(Items from a data source)

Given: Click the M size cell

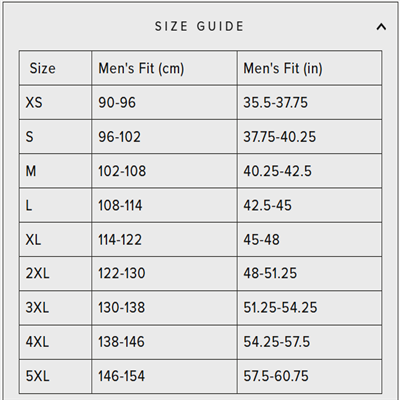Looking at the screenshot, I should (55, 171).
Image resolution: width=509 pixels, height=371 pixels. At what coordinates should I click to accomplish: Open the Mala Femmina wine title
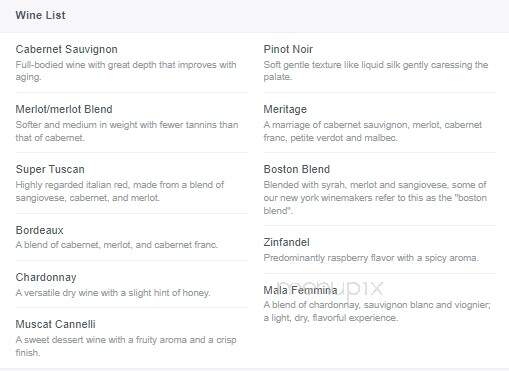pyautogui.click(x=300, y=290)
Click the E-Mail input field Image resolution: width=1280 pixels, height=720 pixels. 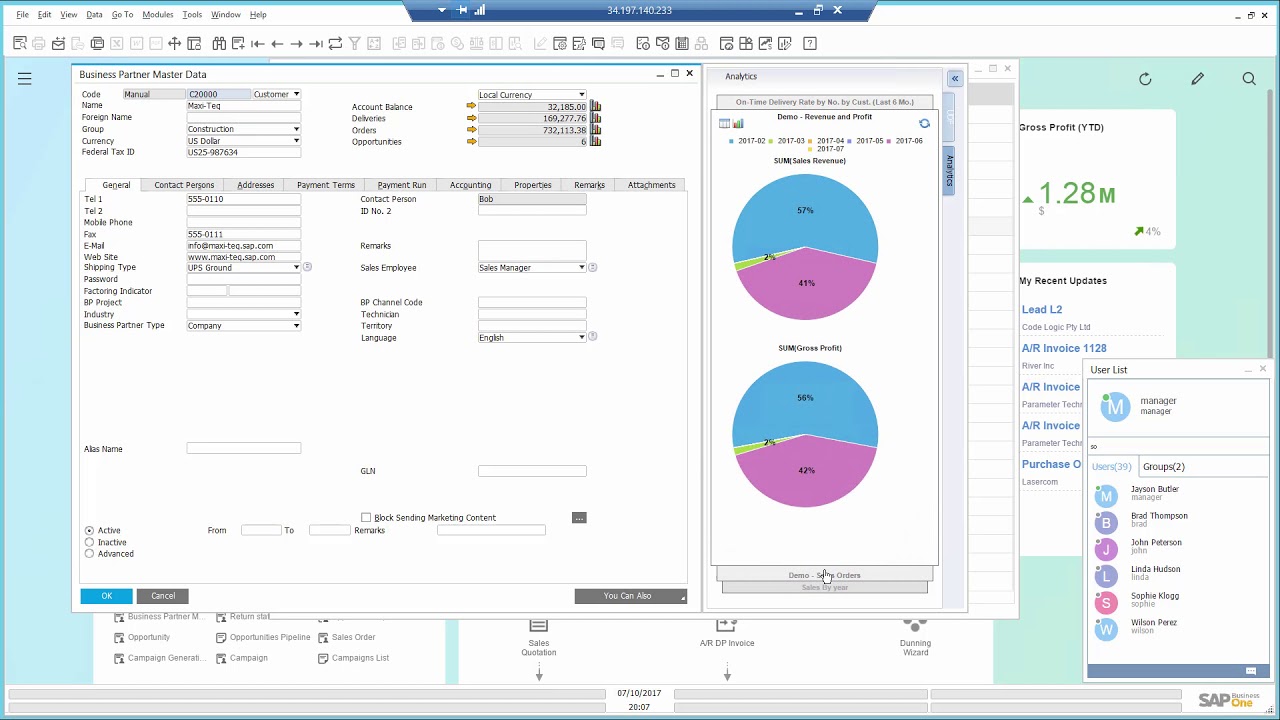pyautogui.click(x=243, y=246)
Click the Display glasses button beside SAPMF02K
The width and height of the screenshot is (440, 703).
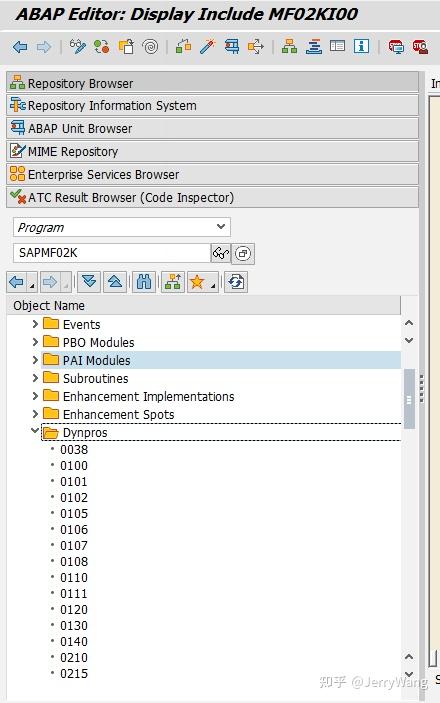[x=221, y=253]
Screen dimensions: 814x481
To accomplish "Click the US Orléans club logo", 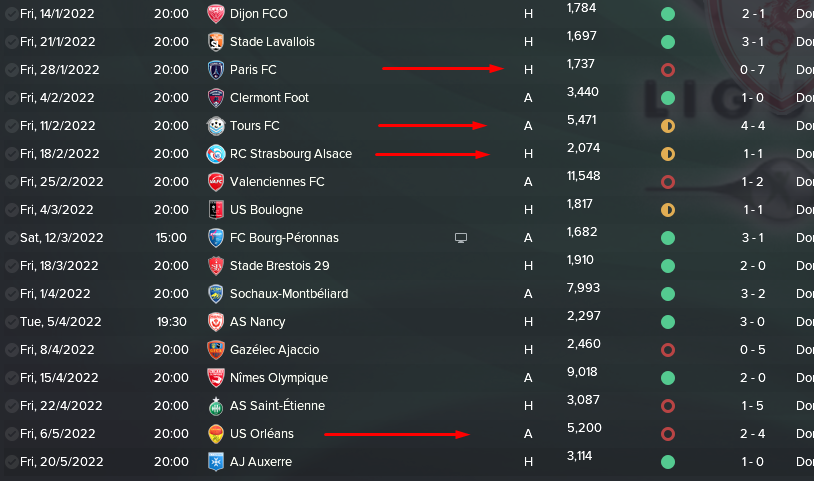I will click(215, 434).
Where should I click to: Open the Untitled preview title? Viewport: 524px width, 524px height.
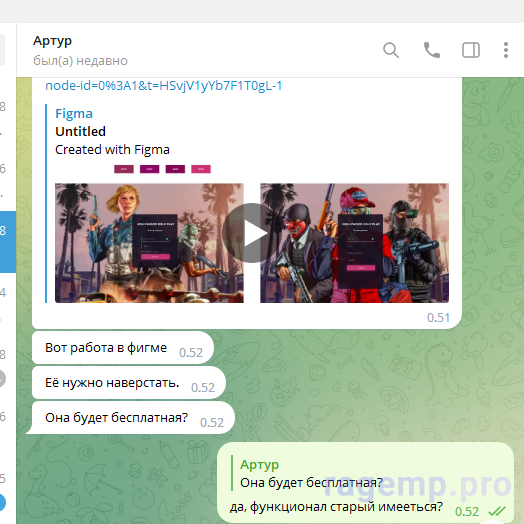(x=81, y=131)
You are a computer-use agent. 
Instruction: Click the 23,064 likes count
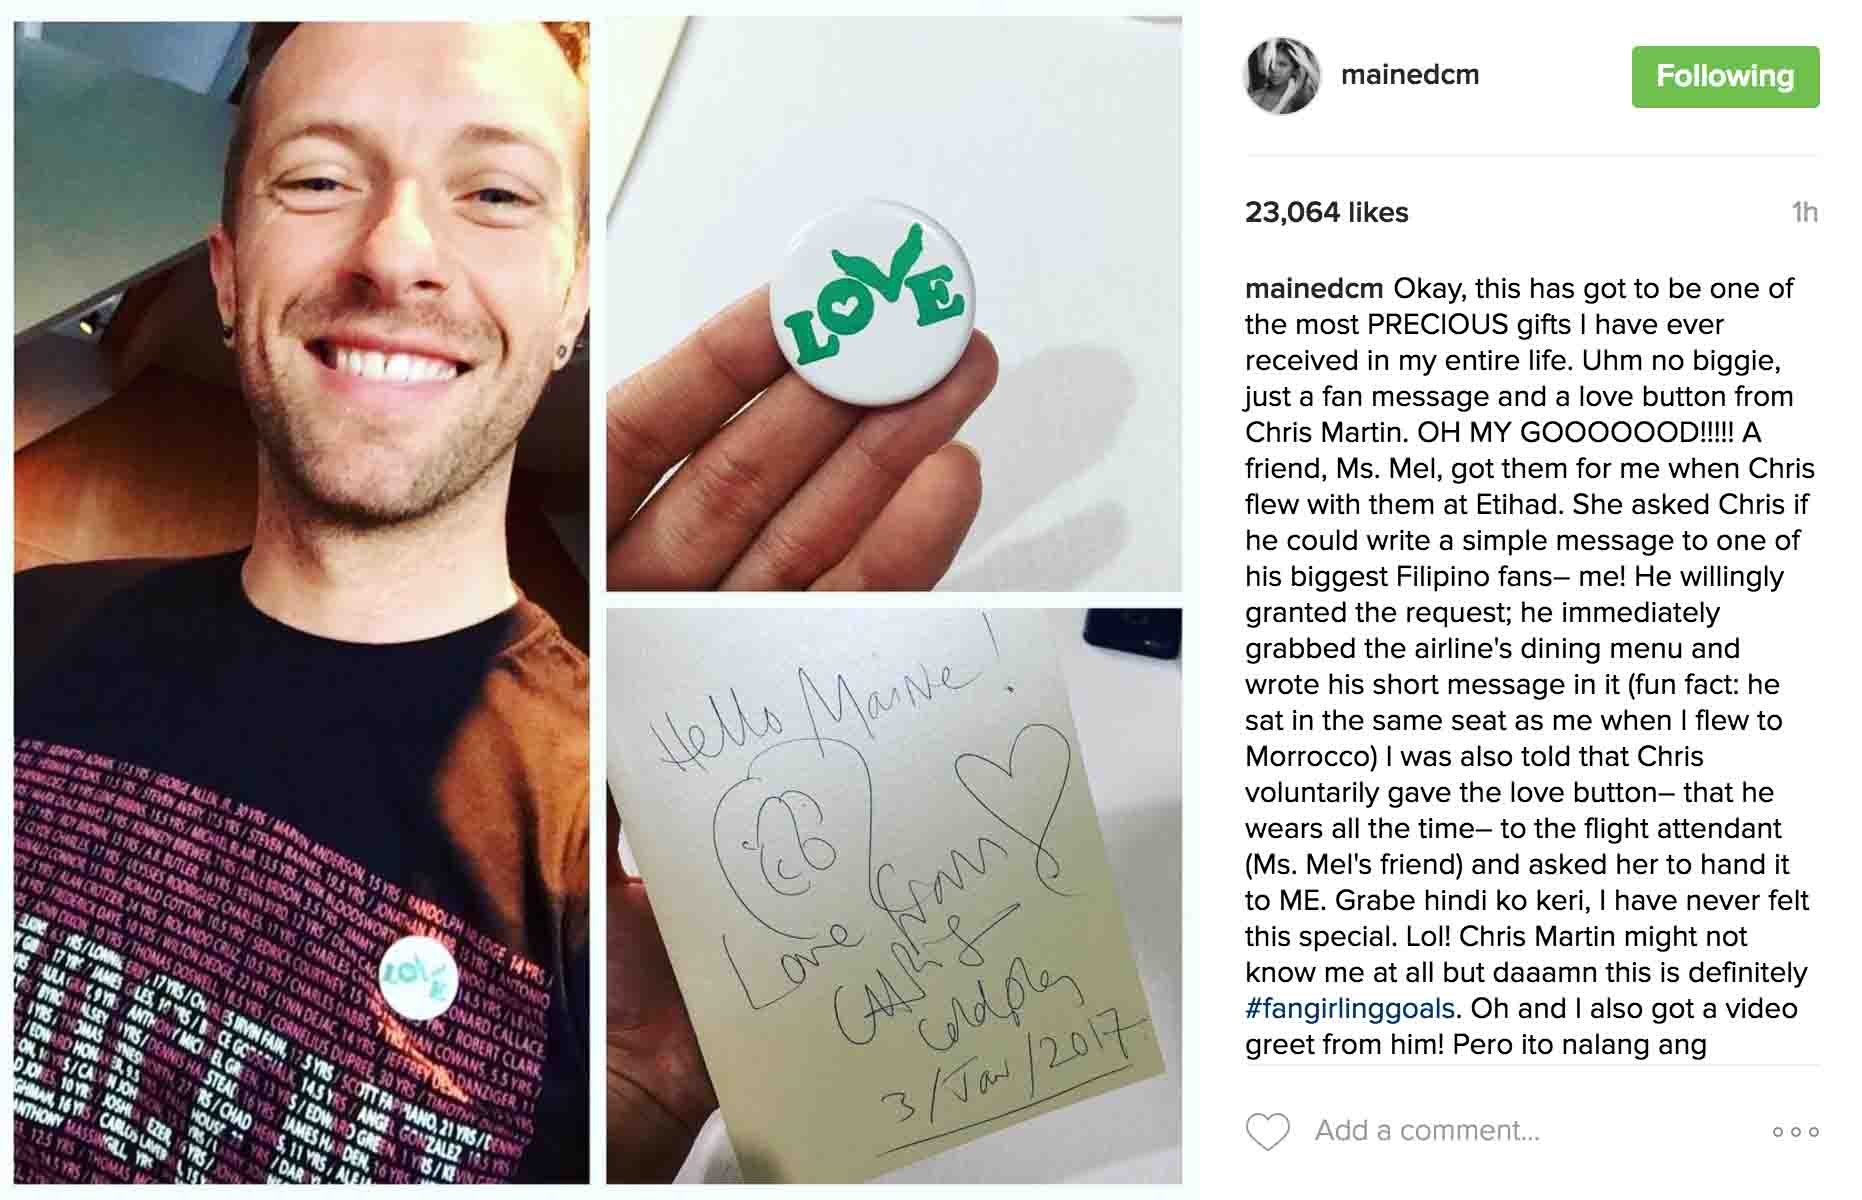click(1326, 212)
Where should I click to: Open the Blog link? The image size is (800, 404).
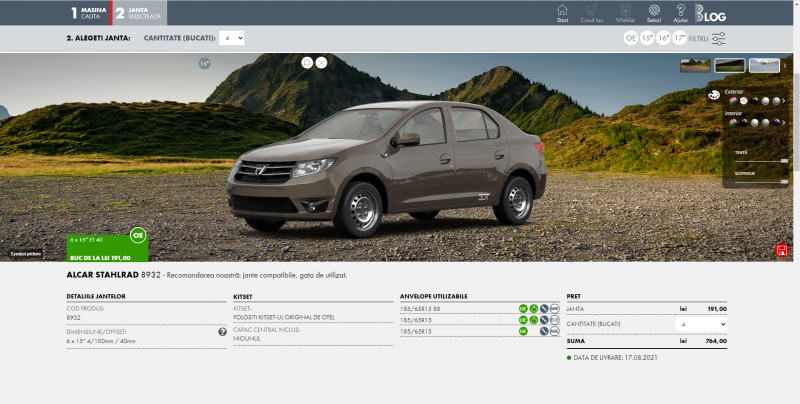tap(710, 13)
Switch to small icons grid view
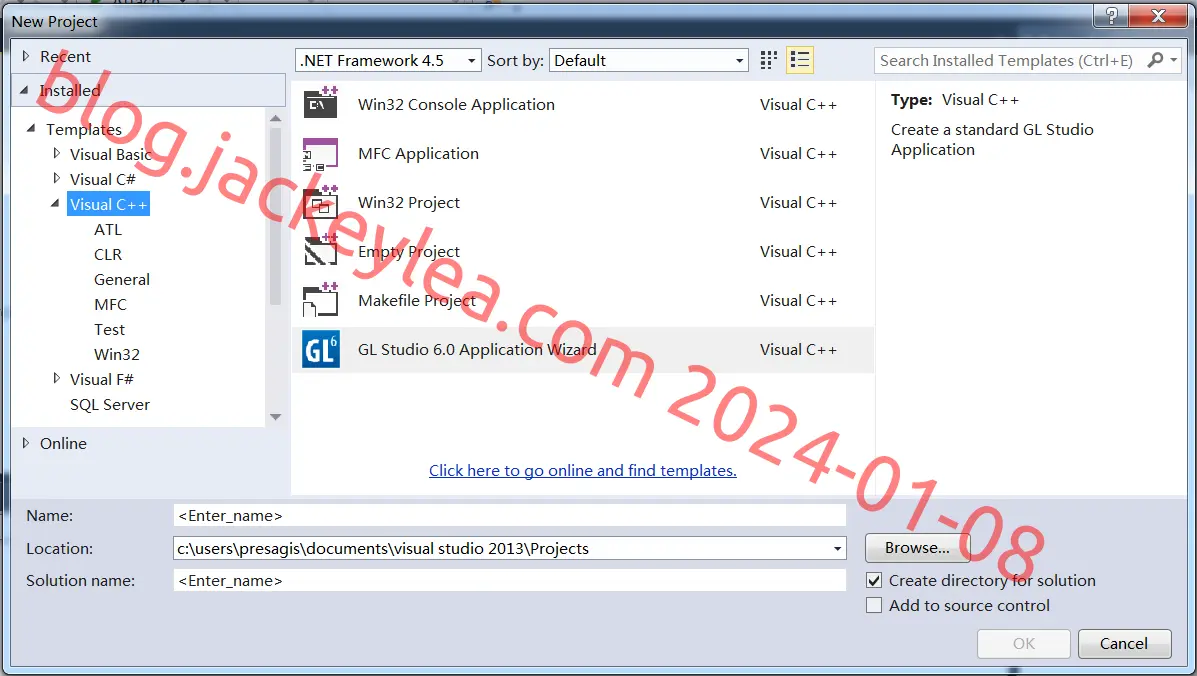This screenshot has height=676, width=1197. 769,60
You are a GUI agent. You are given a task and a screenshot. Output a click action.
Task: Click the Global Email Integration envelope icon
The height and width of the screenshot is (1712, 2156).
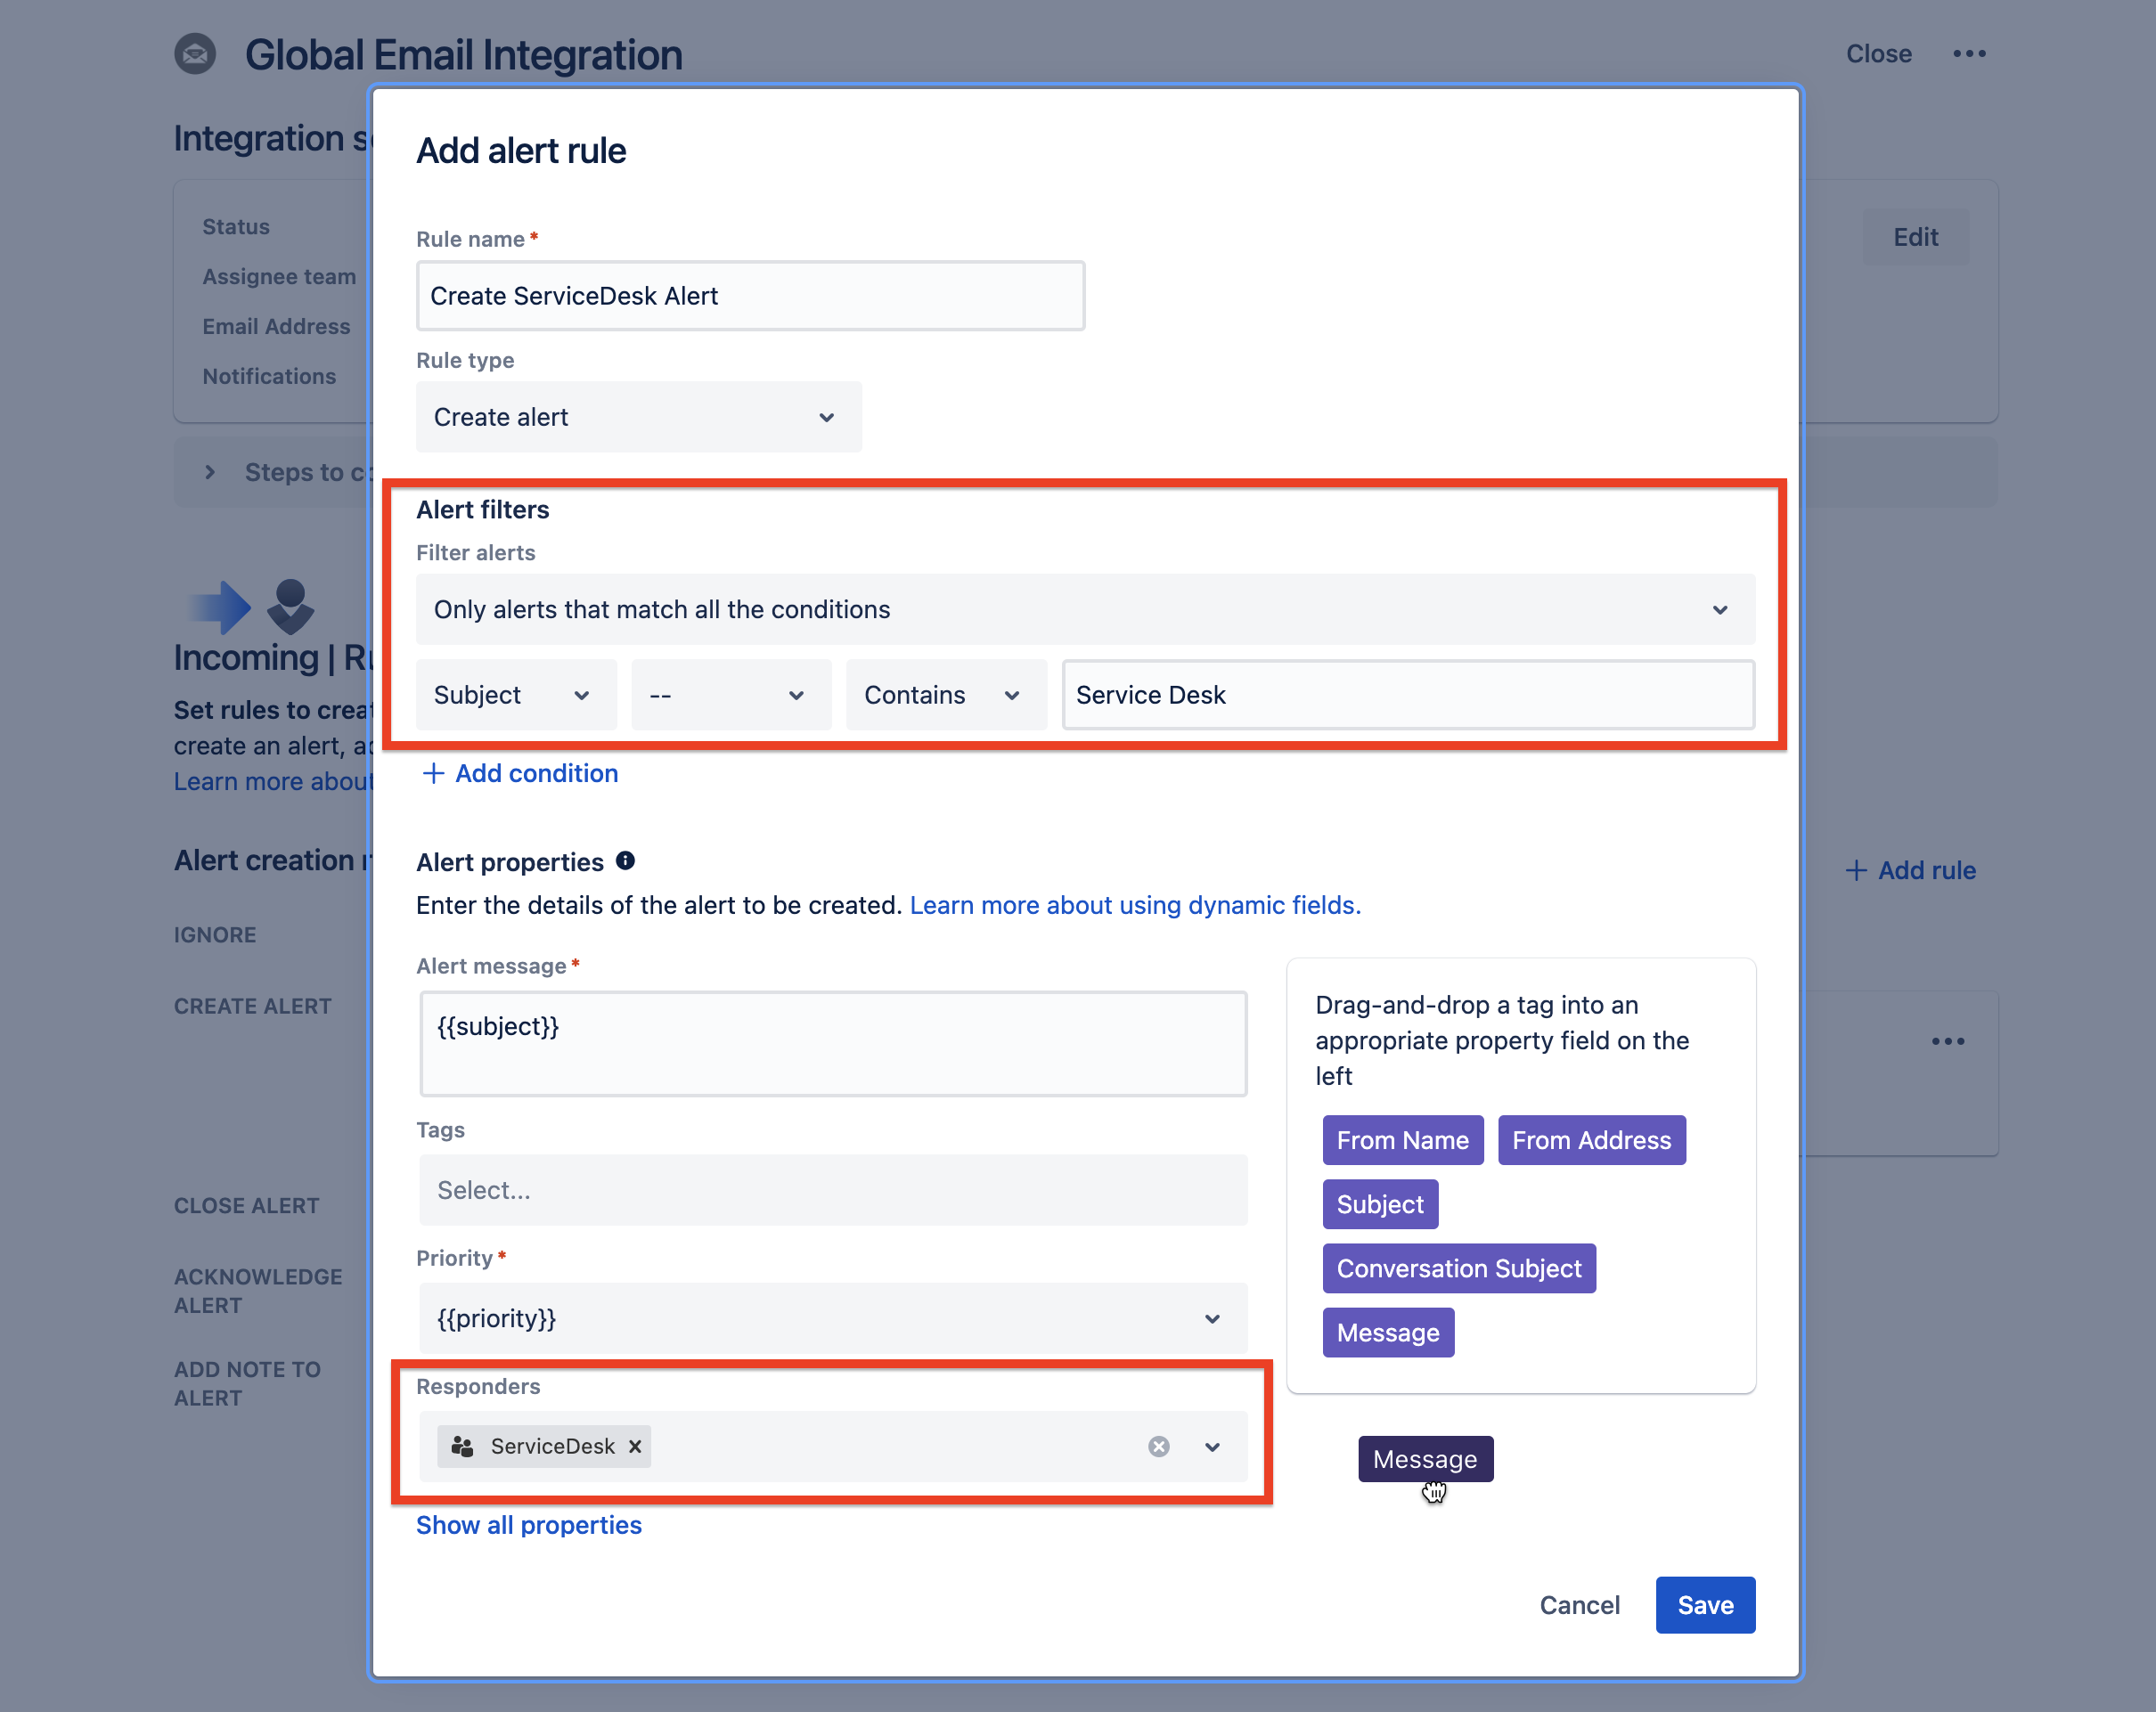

WHAT IS BEING ASKED:
Which lines above carry the string "agent"? Copy those lines.

TASK SOLUTION:
You are a computer-use agent. 
You are a GUI agent. You are given a task and a screenshot. Output a click action.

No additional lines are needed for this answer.